**ABOUT THIS EXERCISE**
Nothing in the entries may change when they are transcribed.

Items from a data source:
--- START ---
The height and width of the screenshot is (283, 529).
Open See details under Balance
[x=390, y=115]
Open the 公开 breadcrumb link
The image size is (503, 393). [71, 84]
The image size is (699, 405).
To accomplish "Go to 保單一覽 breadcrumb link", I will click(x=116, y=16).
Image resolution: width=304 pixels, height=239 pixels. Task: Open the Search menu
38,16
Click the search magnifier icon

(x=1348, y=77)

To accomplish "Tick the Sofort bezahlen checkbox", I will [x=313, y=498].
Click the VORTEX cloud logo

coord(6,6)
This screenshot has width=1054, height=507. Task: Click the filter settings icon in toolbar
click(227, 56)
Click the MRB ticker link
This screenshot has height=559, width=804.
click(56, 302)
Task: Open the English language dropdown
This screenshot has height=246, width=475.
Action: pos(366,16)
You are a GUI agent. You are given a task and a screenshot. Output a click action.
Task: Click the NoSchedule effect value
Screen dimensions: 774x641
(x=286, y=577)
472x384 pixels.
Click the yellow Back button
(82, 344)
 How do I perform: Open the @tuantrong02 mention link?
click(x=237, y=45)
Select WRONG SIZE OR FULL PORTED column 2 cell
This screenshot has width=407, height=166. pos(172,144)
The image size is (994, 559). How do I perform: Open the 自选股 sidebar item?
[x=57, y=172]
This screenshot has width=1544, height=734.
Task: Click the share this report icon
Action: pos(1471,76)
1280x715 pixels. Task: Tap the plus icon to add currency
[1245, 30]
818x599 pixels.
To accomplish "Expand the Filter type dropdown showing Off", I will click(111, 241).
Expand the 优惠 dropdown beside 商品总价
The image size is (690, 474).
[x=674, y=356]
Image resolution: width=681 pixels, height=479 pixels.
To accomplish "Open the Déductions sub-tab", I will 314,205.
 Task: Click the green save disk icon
--- END ---
**WRITTEN SOLUTION**
The height and width of the screenshot is (283, 529).
Open See details under Balance
[x=390, y=115]
Open the 公开 breadcrumb link
The image size is (503, 393). [71, 84]
The image size is (699, 405).
To accomplish "Go to 保單一覽 breadcrumb link", I will click(x=116, y=16).
Image resolution: width=304 pixels, height=239 pixels. Task: Open the Search menu
38,16
Click the search magnifier icon

(x=1348, y=77)

To accomplish "Tick the Sofort bezahlen checkbox", I will [x=313, y=498].
Click the VORTEX cloud logo

coord(6,6)
This screenshot has width=1054, height=507. Task: Click the filter settings icon in toolbar
click(227, 56)
Click the MRB ticker link
This screenshot has height=559, width=804.
click(56, 302)
Task: Open the English language dropdown
This screenshot has height=246, width=475.
Action: pos(366,16)
You are a GUI agent. You are given a task and a screenshot. Output a click action.
Task: Click the NoSchedule effect value
Screen dimensions: 774x641
(x=286, y=577)
472x384 pixels.
Click the yellow Back button
(82, 344)
 How do I perform: Open the @tuantrong02 mention link?
click(x=237, y=45)
Select WRONG SIZE OR FULL PORTED column 2 cell
This screenshot has width=407, height=166. pos(172,144)
The image size is (994, 559). How do I perform: Open the 自选股 sidebar item?
[x=57, y=172]
This screenshot has width=1544, height=734.
Task: Click the share this report icon
Action: pos(1471,76)
1280x715 pixels. Task: Tap the plus icon to add currency
[1245, 30]
818x599 pixels.
To accomplish "Expand the Filter type dropdown showing Off", I will click(111, 241).
Expand the 优惠 dropdown beside 商品总价
The image size is (690, 474).
[x=674, y=356]
Image resolution: width=681 pixels, height=479 pixels.
To accomplish "Open the Déductions sub-tab", I will 314,205.
 Task: Click the green save disk icon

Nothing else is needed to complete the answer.